**Source records**:
*** Block opens ***

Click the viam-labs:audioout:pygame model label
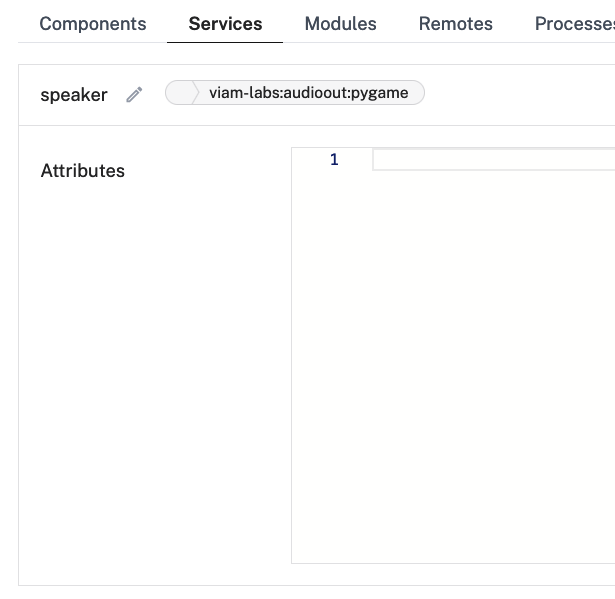 click(x=308, y=93)
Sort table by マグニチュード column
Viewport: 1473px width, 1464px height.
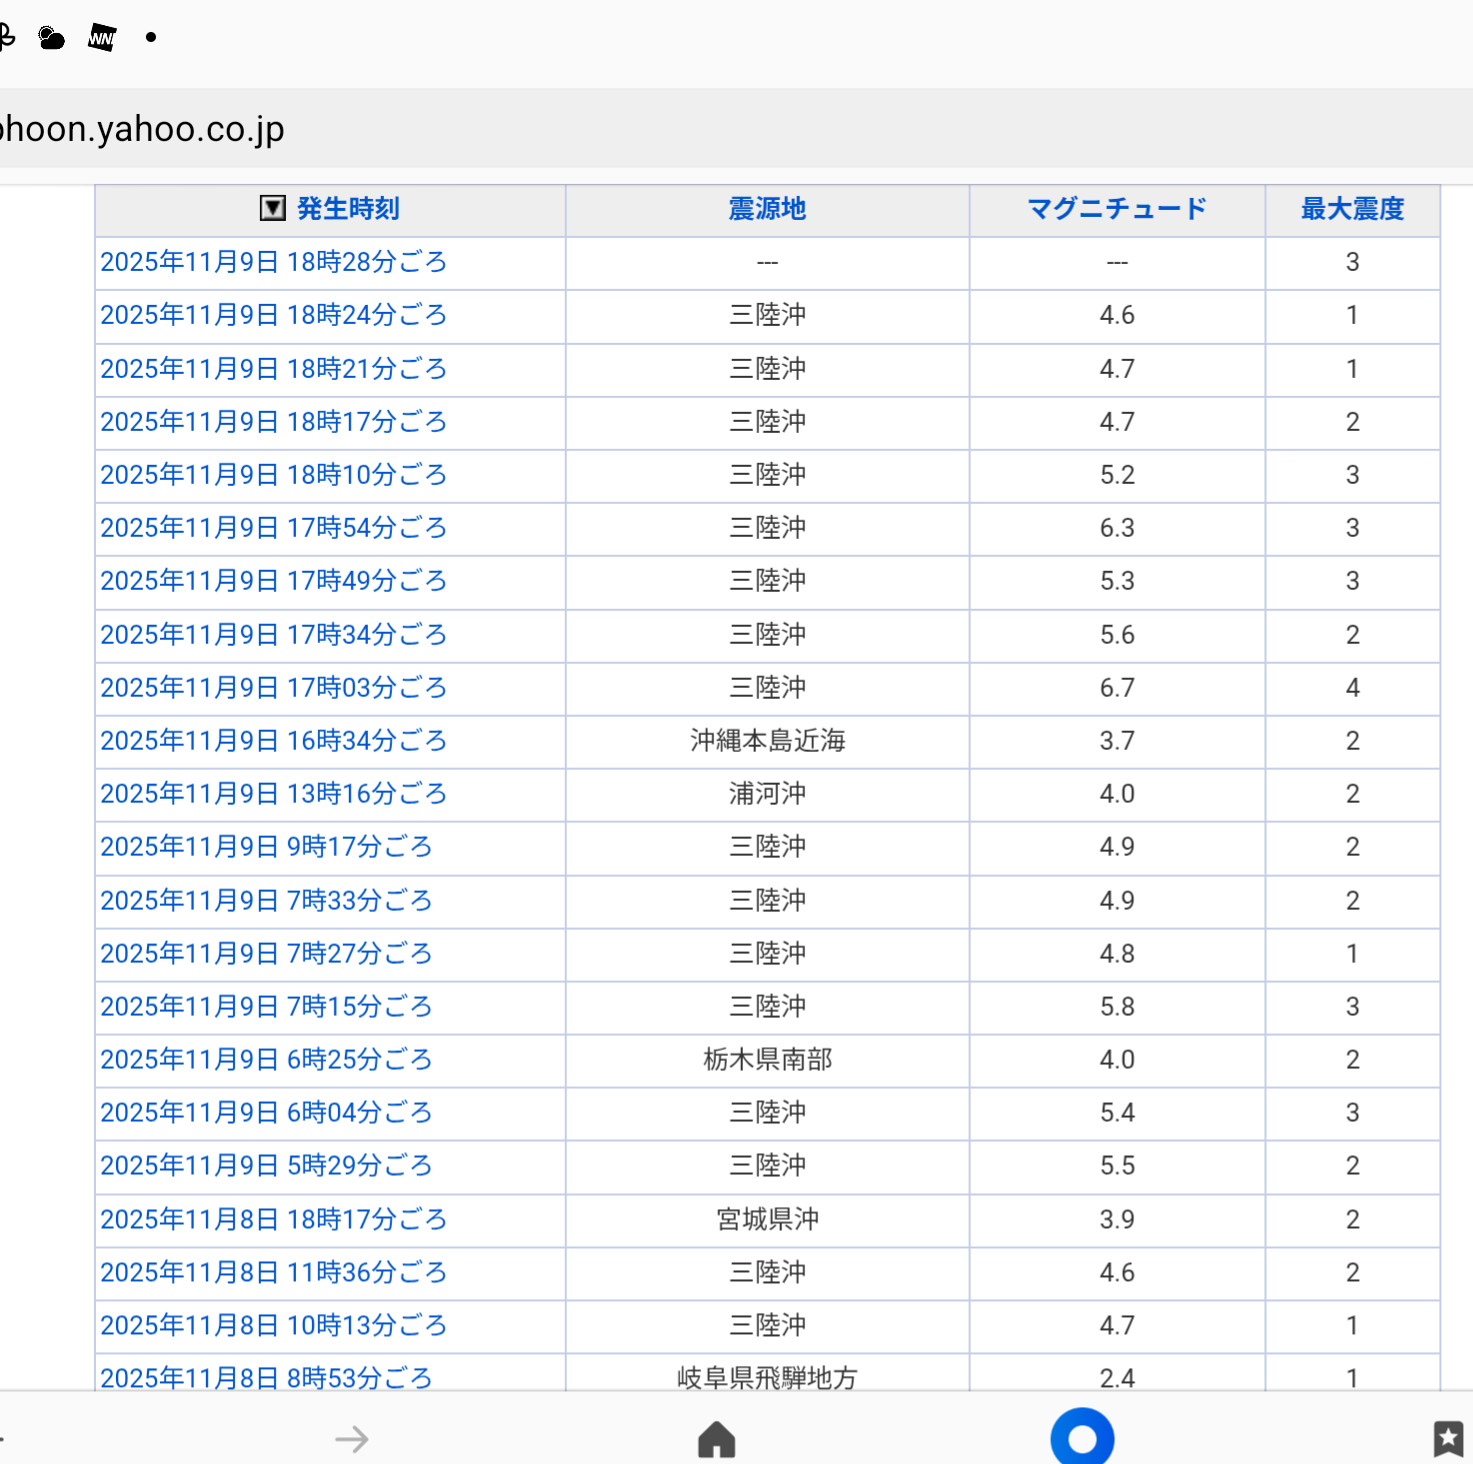[x=1117, y=209]
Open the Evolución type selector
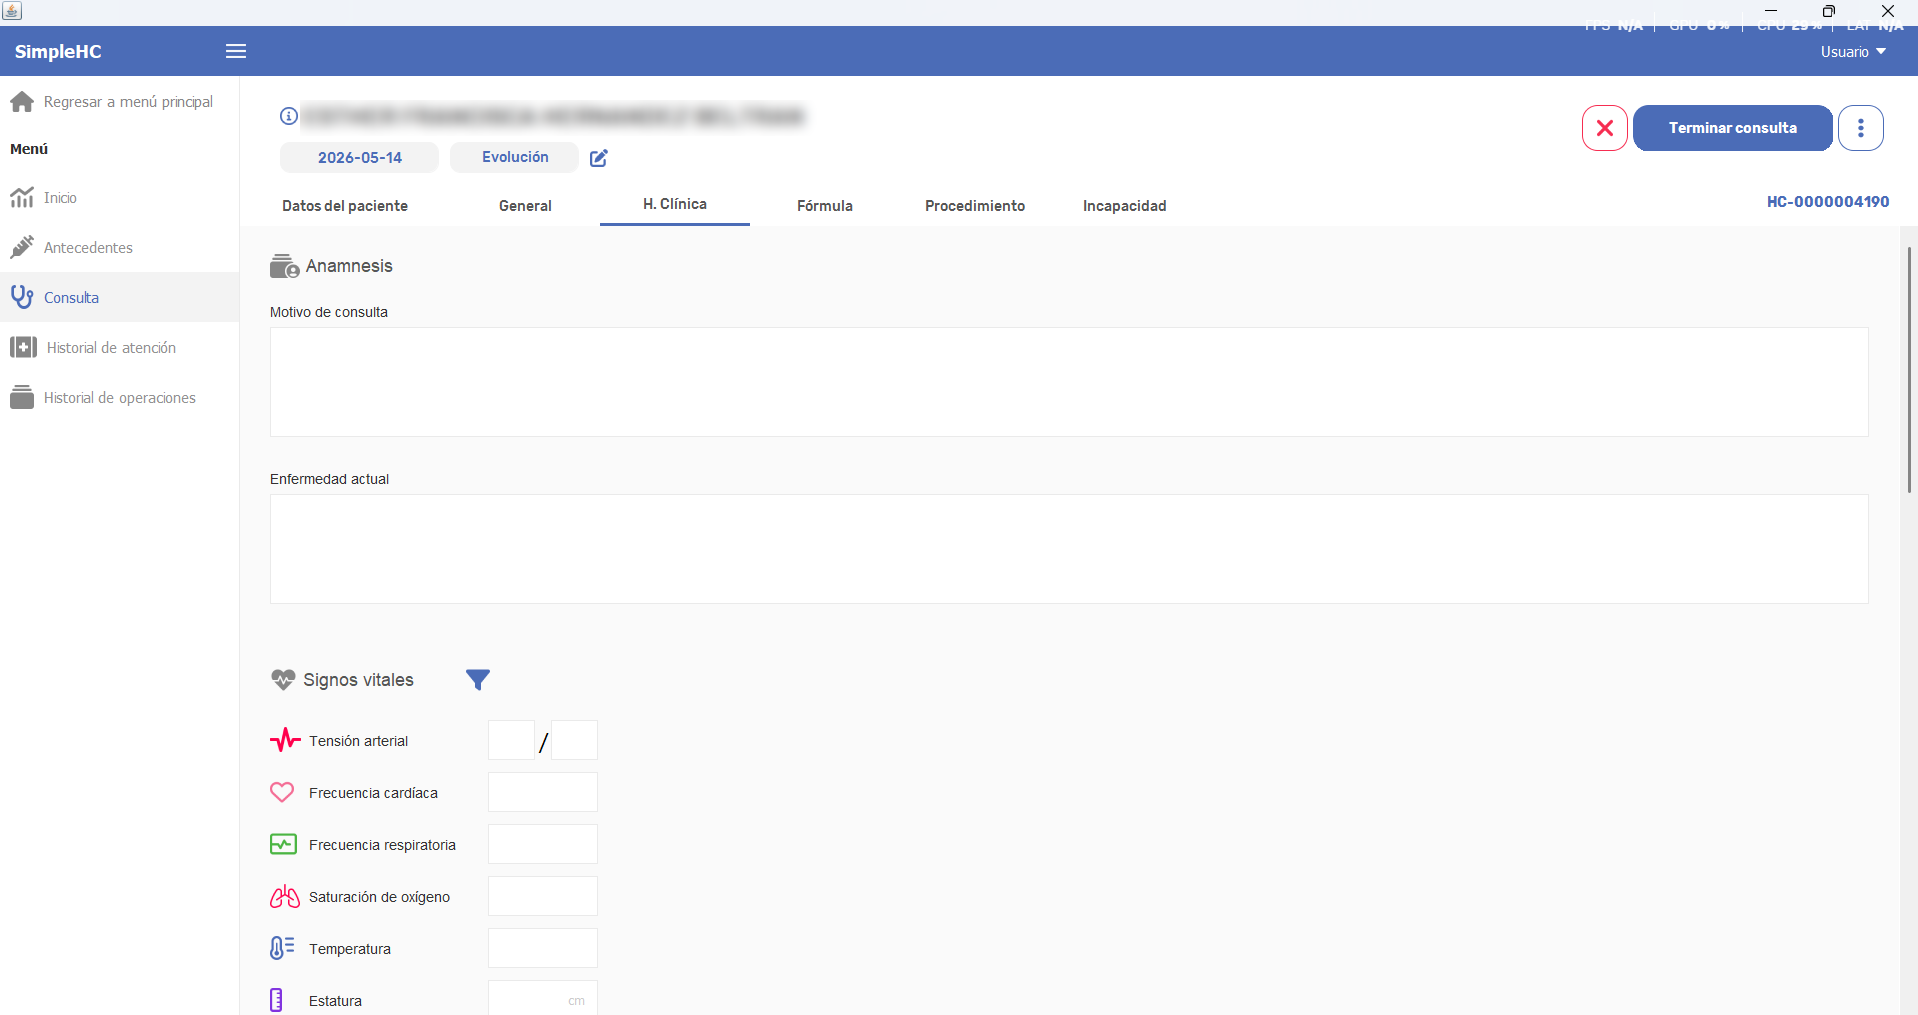Screen dimensions: 1918x1015 [514, 157]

*** Block closes ***

What is needed is an exact restatement of the lines from the line with "Sort table by マグニチュード column" through the final line of the data, pictures excluded.

Sort table by マグニチュード column
Viewport: 1473px width, 1464px height.
[x=1117, y=209]
Open the Evolución type selector
Screen dimensions: 1918x1015 [514, 157]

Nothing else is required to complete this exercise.